I due Paesi del test Invalsi: al Sud il 50% dei ragazzi non conosce bene l’italiano «Così la scuola è iniqua»

da Corriere della sera

I due Paesi del test Invalsi: al Sud il 50% dei ragazzi non conosce bene l’italiano «Così la scuola è iniqua»

Le differenze con i coetanei del Nordest. Calabria maglia nera

Gianna Fregonara

È vero che i test Invalsi non sono dei compiti in classe e che non servono a valutare complessivamente uno studente: ma il paradosso resta, in un Paese dove alle medie si promuove il 97% dei ragazzi. Perché anche quest’anno i risultati del test nazionale disegnano un’Italia in cui uno studente su tre non arriva ad avere in terza media «risultati adeguati» o, per dirla con il direttore dell’Istituto di valutazione Roberto Ricci, «almeno sufficienti» in italiano. Per non parlare della matematica in cui il 59,9% degli studenti è sopra il livello di guardia e dunque due studenti su cinque sono insufficienti. L’allarme riguarda soprattutto il Sud. Perché nel Nord, nel Nord-Est soprattutto (macroregione che comprende anche l’Emilia Romagna) le cose vanno a gonfie vele per gli studenti, tanto che poi alle superiori gli istituti tecnici sfornano diplomati che nel test di valutazione hanno risultati migliori dei coetanei liceali del Sud.

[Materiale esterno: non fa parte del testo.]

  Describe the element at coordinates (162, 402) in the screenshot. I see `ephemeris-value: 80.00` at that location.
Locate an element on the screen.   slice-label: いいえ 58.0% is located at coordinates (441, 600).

È la Calabria la regione con i risultati peggiori, insieme a Campania, Sicilia e Sardegna: quasi il 50% è al di sotto della sufficienza in italiano e in matematica si arriva addirittura al 56%. «È come se gli studenti di questa regione fossero un anno indietro rispetto ai loro coetanei, due rispetto ad alcune regioni del Nord come il Trentino», spiega ancora Ricci. «Quello che rileviamo è un grave problema di iniquità del sistema — spiega la presidente dell’Invalsi Anna Maria Ajello — dovremmo poter offrire a tutti gli studenti le stesse opportunità ma i dati dimostrano che da scuola a scuola, soprattutto al Sud, ci sono grandissime differenze di rendimento». Secondo Ajello, così come aveva indicato anche una delle ultime ricerche Ocse, bisognerebbe puntare a programmi per incentivare, anche economicamente, i prof con più esperienza ad andare nelle scuole con i risultati peggiori. Ora avviene il contrario. Il ministro Bussetti pensa che«bisognerà prendere provvedimenti con sincerità e realismo», ma per ora preferisce «riflettere sui risultati» e proporre di allargare le rilevazioni dell’Invalsi anche alla geografia.

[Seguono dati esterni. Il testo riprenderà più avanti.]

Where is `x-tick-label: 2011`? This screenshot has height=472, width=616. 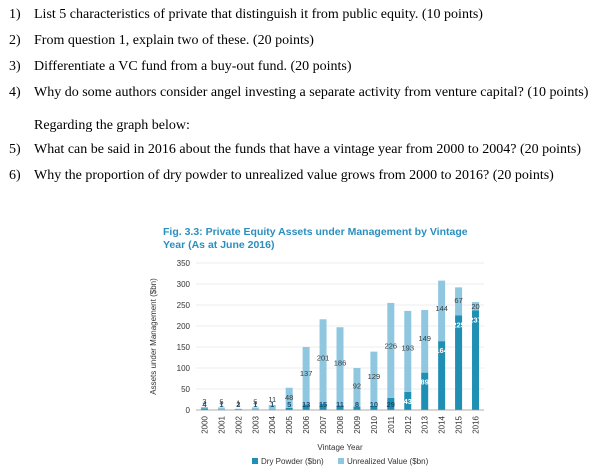 x-tick-label: 2011 is located at coordinates (392, 424).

La novità di quest’anno però è che per la prima volta si è testato il livello di inglese di bambini e ragazzi. Alle elementari, dopo cinque anni di corsi di lingua, raggiunge il livello A1 il 92,4% dei bambini: si tratta della prova di lettura, mentre in quella di ascolto la percentuale dei «promossi» scende al 78,6. Purtroppo alle medie invece l’insegnamento dell’inglese non funziona: due studenti su tre al Sud non riescono a raggiungere il livello A2. I risultati delle prove di lingua segnalano invece un traguardo per gli studenti immigrati: in inglese il loro risultato (ragazzi nati in Italia con almeno un genitore straniero) è migliore di quello degli italiani, mentre in italiano e matematica quest’anno sono stati meno bravi dello scorso anno. «Sarà perché non si è potuto copiare?», si chiedono all’Invalsi, visto che i test sono stati fatti per la prima volta al computer e nessun professore ha potuto dare l’aiutino?